Well, there's certain jobs that only people can do. You can't have a machine make sweaters made by hand. And there's kinds of things which involve social interaction which only people can do. Some of the social interaction maybe machines can do. But, if you really want a human you got to have a human. And so, I'm not saying that all jobs will be replaced, but we're already seeing a trend of many and I think that trend will continue and you read people who talk about the current slow recovery, the economic situation, and many people say "Well, we've laid off a lot of people because of the recession, but in the meantime we've found out we could do some of those jobs that those people did with machines and by the way, we're not going to hire those people back." And so, I think that's going to be a continuing difficulty.

Advice for Young People Entering AI

Asaro:

What's your advice for young people who are interested in a career in robotics or AI?

Nilsson:

Right now, I don't know, I think I'd try to get involved in the bridge between AI and neurophysiology.
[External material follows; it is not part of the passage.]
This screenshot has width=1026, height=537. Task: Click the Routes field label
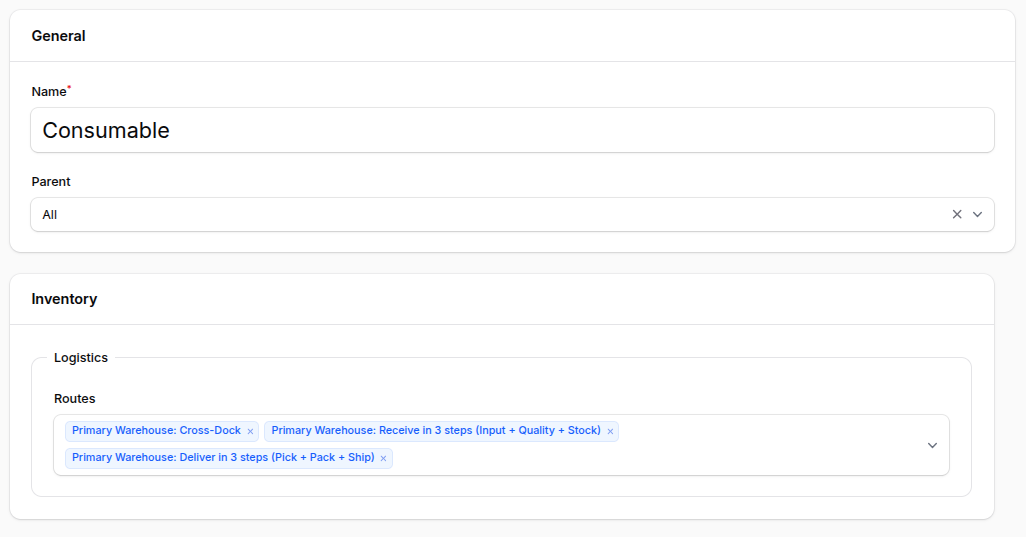[x=75, y=398]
Let's take neuroscience in particular because I think there's still a lot of secrets about how the brain works that we don't understand that'll be helpful in engineering. The reason we don't understand them, I think, is we haven't invented the concepts needed to understand them. I have this analogy with computers. If you had a Martian coming down looking at computers, measuring all the currents flowing back and forth from the transistors, no amount of all that measuring, no amount of understanding how a transistor works is going to tell you how say an online banking system works or how an airline reservation system works. You have to have concepts that got invented in computer science to even understand them. You have to have concepts like lists, programs, data structures, compilers and there are probably a whole set of analogous concepts in helping us understand the brain.
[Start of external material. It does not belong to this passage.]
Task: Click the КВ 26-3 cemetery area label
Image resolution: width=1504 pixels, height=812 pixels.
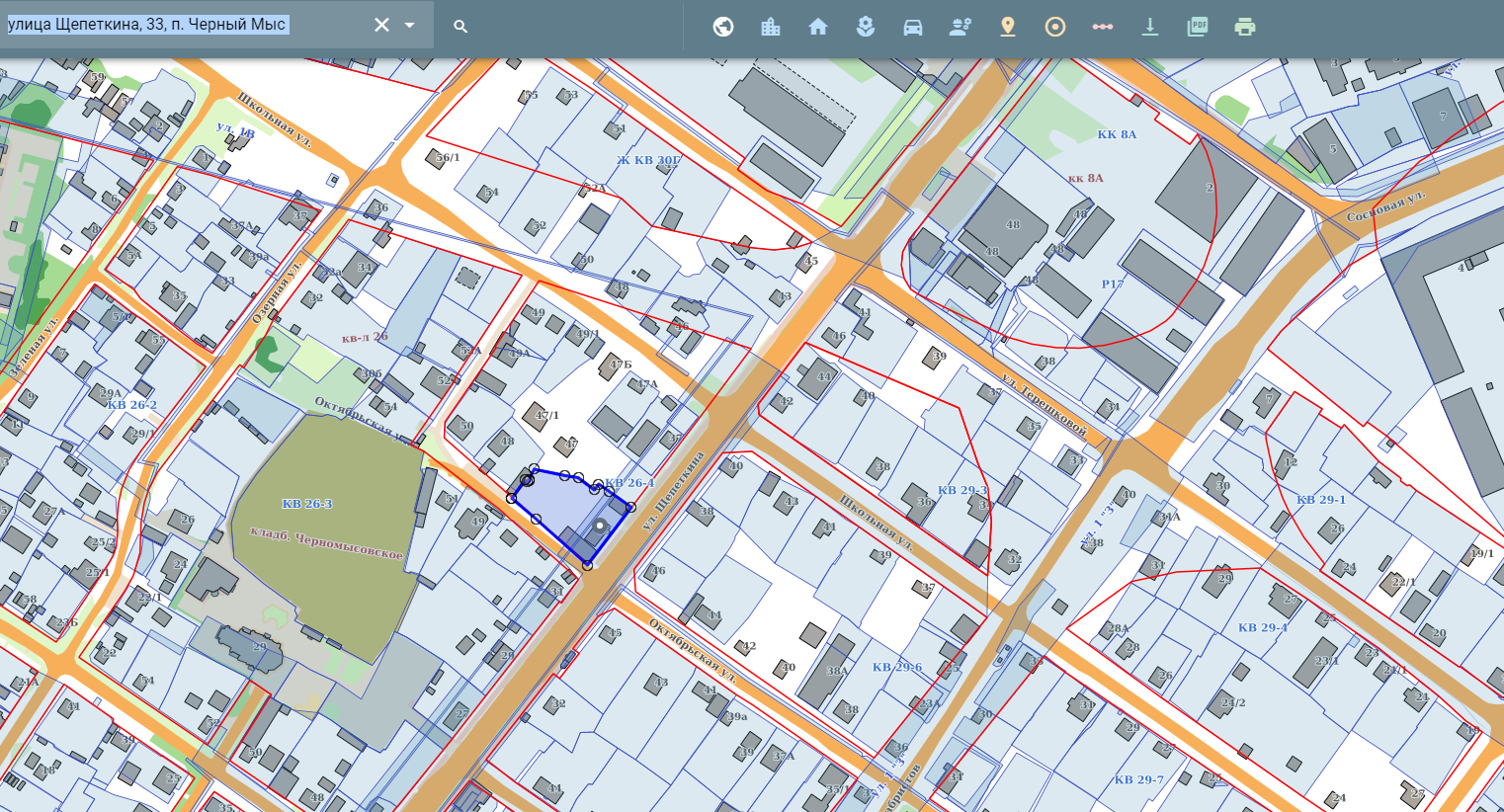Action: point(307,504)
So, yes it's important to understand how a neuron works and a lot of neurophysiologists might complain that models of the neurons that the AI people are cooking up aren’t accurate enough. Well, that might be, but no amount of detailed understanding of an individual neuron or even how neurons get interconnected I think will be sufficient to have a good explanation of how it is that we do what we do. We have to have some higher level things and there are people working on that. But, some of it, I think, will get developed by those very people who have one foot in artificial intelligence and one foot in neuroscience to say, "Ah, the analogy to these high level programs is such and such to the way the brain does this." And they will invent concepts that will then help us understand the brain better.

Asaro:

Okay. Is there anything you'd like to add?

Nilsson:

I think you've got everything. Well, I think of things after you leave.

Asaro:

Oh, well, on the wiki page is said that Charlie Rosen started a winery.

Nilsson:

Yes, he did. Ridge Wines, do you know about Ridge Wines?

Asaro:

Yeah. I bought a bottle on my trip, but I didn't drink it yet.

Nilsson:

Uh-huh. Good wines, I've been up there helping him pick grapes.

Asaro:

In Santa Cruz, yeah.

Nilsson:

Well, in Santa Cruz Mountains. It's actually in the foothills behind Cupertino.

Asaro:

Okay.

Nilsson:

You can get to it, Ridge Winery, it probably has a website. It was bought, I think, by a Japanese company, but I think they kept the same winemaker and he and three other people at SRI started that winery. I think they've all passed away now. Well, everybody has, Charlie did too.